====== Data to process

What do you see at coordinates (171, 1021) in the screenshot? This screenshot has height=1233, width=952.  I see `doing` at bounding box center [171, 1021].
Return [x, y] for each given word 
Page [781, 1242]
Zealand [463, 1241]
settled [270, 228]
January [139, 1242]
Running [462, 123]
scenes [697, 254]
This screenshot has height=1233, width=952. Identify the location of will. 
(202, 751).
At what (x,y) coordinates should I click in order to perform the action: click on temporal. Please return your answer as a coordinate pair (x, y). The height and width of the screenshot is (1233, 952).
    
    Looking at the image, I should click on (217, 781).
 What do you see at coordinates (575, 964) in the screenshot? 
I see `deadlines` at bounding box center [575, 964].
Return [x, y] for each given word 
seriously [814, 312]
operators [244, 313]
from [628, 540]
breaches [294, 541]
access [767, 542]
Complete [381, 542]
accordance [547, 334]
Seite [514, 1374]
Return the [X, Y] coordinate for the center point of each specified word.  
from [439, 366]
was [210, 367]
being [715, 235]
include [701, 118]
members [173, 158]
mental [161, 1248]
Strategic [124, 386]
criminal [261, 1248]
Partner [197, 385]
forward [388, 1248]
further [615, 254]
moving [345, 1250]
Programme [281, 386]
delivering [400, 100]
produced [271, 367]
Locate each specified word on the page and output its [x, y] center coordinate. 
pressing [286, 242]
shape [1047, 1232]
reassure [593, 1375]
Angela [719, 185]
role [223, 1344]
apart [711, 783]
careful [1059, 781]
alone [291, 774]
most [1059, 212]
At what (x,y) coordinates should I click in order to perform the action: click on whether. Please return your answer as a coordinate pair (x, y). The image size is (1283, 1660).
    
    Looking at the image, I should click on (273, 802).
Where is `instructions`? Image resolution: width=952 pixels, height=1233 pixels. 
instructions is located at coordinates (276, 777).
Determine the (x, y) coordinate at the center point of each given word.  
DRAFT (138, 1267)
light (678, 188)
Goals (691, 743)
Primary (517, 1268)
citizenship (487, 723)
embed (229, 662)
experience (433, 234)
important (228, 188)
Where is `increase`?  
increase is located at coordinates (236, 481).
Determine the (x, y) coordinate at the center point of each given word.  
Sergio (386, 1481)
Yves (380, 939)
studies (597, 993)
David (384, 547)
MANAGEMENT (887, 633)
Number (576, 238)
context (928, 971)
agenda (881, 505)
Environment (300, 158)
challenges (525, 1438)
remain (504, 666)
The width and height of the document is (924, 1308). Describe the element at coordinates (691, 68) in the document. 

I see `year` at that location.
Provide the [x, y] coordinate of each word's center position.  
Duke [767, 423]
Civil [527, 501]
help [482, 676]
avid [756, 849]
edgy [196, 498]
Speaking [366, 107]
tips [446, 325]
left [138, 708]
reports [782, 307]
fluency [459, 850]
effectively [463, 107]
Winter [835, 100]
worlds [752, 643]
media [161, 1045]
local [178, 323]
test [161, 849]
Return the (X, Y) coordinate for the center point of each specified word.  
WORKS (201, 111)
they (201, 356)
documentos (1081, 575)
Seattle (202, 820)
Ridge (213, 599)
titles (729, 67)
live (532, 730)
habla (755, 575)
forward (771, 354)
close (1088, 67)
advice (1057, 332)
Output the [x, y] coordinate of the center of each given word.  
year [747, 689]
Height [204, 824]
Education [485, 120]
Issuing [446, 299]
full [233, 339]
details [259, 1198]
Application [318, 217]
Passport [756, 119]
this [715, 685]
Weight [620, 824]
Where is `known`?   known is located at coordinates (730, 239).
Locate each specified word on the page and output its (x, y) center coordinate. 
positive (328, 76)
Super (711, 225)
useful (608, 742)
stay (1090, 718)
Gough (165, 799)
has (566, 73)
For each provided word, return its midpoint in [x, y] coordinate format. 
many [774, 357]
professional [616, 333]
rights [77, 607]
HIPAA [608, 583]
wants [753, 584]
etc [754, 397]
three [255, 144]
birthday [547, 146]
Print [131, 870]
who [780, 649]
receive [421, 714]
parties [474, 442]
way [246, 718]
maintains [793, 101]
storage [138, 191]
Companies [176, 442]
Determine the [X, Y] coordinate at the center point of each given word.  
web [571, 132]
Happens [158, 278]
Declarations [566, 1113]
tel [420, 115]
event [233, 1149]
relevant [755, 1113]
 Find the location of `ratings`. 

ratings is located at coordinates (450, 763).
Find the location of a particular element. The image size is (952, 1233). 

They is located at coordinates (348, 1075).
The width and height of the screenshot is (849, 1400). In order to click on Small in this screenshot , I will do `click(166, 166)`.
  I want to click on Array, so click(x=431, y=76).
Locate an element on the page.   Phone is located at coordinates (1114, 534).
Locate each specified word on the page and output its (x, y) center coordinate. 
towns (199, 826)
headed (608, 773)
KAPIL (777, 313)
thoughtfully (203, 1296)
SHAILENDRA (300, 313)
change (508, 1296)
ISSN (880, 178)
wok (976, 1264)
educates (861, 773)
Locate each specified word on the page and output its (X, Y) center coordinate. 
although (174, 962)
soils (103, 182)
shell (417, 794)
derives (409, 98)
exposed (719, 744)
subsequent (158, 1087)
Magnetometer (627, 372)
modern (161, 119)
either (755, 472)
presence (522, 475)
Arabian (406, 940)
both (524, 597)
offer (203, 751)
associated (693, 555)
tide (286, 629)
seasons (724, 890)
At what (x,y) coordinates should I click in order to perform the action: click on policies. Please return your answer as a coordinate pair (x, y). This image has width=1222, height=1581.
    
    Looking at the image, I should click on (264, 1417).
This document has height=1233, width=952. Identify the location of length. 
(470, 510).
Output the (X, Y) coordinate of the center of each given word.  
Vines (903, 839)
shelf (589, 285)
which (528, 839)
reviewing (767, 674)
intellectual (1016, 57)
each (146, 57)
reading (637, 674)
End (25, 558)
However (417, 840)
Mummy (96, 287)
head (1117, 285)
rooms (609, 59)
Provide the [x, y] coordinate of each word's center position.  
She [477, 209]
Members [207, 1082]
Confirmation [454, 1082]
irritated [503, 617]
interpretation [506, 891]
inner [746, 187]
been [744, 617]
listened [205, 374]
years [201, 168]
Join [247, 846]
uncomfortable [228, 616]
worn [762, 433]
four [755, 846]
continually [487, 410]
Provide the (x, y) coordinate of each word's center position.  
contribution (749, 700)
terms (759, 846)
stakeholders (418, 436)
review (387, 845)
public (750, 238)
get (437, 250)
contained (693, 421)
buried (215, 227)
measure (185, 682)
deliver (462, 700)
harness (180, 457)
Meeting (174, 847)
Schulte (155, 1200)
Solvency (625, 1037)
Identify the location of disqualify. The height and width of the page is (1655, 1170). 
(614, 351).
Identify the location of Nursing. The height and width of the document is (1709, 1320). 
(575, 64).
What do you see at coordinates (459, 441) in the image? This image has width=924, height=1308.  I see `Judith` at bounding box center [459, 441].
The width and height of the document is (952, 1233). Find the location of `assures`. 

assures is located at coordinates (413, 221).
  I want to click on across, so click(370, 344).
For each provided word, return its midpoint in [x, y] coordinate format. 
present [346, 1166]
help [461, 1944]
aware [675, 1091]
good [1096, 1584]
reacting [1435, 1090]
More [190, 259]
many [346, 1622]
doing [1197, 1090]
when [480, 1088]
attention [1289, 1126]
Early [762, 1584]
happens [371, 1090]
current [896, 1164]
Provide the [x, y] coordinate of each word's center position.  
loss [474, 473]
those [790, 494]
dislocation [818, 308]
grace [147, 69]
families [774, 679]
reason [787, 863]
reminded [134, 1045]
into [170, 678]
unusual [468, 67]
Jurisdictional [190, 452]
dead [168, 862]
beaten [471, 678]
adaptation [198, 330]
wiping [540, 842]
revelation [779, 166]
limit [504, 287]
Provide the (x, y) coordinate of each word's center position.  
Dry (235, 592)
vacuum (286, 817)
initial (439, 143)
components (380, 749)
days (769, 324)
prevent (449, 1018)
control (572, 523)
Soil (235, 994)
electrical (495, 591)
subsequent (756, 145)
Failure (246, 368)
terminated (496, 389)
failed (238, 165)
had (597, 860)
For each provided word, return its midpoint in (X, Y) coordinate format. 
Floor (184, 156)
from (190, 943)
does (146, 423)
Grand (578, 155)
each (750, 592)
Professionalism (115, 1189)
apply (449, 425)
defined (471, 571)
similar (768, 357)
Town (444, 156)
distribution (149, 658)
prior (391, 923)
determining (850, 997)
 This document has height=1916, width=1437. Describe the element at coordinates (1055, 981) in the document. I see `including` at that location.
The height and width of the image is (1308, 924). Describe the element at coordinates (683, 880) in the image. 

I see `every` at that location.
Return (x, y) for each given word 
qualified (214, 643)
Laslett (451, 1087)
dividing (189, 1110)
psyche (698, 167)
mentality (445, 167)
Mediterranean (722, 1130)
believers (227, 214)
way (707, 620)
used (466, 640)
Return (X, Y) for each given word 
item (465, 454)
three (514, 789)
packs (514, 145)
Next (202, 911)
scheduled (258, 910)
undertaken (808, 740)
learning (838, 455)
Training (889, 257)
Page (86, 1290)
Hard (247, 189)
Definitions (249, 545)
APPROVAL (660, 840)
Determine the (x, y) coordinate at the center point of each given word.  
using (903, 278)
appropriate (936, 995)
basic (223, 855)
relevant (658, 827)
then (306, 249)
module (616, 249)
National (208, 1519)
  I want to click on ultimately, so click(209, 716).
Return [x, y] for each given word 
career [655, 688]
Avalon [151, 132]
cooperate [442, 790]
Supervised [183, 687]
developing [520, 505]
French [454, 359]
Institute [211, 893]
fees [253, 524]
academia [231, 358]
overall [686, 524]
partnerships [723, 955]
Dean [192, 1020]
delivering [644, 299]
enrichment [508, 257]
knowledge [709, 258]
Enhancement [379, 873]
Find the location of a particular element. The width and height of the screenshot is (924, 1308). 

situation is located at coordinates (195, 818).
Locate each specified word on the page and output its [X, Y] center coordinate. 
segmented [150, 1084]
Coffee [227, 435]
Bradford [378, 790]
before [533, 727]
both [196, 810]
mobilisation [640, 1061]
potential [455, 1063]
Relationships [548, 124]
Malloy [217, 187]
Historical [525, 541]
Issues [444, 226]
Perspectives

============

> _Instructions for the task_
Reproduce the rows between the row containing "continually [487, 410]" and the row containing "Solvency (625, 1037)", inclusive, raising every coordinate value by 92. Keep the words and the request line in those rows unchanged.

> _Answer to the problem_
continually [579, 502]
Provide the (x, y) coordinate of each word's center position.  
contribution (841, 792)
terms (851, 938)
stakeholders (510, 528)
review (479, 937)
public (842, 330)
get (529, 342)
contained (785, 513)
buried (307, 319)
measure (277, 774)
deliver (554, 792)
harness (272, 549)
Meeting (266, 939)
Schulte (247, 1292)
Solvency (717, 1129)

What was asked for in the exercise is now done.